Start of Block

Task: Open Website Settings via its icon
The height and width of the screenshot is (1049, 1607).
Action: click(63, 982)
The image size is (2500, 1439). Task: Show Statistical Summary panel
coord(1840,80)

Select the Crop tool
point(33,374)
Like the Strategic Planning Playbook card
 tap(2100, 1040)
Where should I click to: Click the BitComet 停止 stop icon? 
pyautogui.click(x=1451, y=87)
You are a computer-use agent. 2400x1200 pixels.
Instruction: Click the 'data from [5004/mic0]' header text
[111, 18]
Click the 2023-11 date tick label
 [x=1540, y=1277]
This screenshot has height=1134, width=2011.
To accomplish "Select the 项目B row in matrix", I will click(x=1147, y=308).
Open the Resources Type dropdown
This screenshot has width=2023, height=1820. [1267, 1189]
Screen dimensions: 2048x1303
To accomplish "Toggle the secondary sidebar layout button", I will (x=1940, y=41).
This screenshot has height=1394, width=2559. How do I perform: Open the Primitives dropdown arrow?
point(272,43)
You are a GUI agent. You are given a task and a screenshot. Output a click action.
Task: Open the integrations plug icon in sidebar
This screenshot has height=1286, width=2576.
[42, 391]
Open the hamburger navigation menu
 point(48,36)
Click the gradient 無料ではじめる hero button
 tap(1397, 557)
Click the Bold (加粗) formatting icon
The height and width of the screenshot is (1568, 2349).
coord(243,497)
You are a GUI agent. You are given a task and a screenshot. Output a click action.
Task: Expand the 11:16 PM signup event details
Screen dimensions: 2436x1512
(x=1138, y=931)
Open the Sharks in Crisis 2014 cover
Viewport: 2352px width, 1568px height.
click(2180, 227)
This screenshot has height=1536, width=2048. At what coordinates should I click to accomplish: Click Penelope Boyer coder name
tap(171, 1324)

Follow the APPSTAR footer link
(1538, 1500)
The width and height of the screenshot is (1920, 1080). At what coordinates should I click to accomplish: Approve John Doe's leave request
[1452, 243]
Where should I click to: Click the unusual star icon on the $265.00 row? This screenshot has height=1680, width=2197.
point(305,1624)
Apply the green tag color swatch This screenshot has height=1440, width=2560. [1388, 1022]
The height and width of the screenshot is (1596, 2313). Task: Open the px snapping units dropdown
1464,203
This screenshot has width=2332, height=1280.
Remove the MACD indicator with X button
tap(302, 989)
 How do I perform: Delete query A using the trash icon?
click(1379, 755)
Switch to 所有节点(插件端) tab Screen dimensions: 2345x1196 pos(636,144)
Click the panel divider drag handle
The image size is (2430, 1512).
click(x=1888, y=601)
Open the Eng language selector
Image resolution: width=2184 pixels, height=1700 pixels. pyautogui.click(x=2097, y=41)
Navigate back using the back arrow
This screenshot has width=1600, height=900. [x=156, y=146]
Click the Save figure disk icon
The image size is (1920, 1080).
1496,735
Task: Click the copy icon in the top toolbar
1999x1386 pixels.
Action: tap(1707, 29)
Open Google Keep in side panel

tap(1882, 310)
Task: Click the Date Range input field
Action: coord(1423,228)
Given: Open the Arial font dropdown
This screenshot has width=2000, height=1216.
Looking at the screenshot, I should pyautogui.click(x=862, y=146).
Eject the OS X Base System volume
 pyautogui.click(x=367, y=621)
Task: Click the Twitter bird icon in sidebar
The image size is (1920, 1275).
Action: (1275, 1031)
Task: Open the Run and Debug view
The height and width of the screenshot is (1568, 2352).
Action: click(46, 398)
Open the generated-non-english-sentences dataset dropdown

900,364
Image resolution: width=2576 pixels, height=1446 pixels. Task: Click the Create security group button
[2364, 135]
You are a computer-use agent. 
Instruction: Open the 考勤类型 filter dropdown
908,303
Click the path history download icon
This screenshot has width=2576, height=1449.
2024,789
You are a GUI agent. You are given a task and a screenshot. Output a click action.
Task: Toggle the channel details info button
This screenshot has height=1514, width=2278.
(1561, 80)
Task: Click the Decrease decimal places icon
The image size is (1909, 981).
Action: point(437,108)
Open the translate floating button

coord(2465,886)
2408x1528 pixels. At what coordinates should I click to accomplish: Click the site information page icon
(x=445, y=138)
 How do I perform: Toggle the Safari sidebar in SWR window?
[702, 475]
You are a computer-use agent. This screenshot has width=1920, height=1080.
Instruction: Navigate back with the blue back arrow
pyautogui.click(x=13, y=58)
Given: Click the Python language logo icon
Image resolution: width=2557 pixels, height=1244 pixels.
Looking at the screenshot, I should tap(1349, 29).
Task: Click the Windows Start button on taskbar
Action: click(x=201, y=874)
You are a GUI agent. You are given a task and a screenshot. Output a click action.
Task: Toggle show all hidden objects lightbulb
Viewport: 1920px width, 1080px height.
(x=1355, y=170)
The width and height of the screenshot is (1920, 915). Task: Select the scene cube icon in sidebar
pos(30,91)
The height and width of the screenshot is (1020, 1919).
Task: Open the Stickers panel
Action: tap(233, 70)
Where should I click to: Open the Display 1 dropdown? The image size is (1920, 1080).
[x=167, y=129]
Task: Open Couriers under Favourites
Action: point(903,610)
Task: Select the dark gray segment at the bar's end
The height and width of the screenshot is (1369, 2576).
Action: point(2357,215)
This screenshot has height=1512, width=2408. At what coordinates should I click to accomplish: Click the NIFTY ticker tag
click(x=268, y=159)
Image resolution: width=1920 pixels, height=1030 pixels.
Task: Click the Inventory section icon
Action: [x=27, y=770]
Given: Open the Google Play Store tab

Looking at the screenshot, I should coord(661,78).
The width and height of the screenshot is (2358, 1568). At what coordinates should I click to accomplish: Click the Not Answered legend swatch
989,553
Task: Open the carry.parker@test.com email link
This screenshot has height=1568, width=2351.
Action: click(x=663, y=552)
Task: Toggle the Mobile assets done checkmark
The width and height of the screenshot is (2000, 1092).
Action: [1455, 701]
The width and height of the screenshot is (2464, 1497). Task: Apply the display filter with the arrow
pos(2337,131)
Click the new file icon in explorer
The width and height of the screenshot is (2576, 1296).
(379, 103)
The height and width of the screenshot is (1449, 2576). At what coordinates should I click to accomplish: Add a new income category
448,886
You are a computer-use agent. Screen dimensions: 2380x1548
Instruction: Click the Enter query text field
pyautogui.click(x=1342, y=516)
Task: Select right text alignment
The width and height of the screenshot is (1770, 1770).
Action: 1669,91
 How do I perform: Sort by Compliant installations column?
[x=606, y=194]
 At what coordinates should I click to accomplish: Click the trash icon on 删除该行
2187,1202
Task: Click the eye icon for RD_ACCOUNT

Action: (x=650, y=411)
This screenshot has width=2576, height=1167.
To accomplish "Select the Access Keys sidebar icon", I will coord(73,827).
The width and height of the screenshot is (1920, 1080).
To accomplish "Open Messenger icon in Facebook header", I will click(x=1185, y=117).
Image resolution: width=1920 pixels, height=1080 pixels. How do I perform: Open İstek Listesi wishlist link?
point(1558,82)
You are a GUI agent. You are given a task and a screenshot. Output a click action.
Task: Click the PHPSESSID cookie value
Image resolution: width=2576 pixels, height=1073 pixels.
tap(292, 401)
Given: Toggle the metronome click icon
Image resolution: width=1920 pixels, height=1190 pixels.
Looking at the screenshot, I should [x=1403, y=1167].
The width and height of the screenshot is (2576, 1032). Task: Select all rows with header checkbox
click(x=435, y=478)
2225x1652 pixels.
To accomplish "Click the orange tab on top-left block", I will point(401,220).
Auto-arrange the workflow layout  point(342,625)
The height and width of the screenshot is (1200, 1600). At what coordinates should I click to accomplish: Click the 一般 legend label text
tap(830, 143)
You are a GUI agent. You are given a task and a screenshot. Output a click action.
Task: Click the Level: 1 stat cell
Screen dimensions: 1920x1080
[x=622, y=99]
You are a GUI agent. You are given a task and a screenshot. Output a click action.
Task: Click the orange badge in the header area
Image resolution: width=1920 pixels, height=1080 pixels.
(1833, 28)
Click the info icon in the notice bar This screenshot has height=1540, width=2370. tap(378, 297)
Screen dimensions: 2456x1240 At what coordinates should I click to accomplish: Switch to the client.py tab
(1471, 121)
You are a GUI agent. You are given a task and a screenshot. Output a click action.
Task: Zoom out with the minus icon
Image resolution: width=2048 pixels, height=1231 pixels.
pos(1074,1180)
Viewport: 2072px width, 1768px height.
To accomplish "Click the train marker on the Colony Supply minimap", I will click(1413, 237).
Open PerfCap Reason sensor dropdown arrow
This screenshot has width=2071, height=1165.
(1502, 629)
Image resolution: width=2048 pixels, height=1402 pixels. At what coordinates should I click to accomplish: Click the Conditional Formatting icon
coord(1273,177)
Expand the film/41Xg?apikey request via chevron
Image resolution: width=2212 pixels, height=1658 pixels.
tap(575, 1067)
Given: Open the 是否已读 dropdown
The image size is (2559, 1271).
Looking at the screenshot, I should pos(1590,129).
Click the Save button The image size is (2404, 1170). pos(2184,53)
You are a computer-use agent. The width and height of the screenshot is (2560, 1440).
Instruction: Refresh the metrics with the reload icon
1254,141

End of Block

→ **Problem details**
Filter the entries down to the lines that include the string "orange".

→ **Answer box**
To accomplish "Click the orange tab on top-left block", I will point(401,220).
Task: Click the orange badge in the header area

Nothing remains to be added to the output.